--- Task to complete ---
What is the number of lines in these entries that contain "screenshot"? State it alone.

--- Provided data ---
◆ ◆ ◆ ◆ ◆ ◆ ◆
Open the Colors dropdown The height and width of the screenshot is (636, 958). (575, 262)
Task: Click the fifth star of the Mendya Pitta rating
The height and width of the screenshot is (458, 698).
◆ ◆ ◆ ◆ ◆ ◆ ◆
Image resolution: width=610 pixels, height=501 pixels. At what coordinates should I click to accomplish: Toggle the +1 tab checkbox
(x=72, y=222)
◆ ◆ ◆ ◆ ◆ ◆ ◆
--- Task result ---
2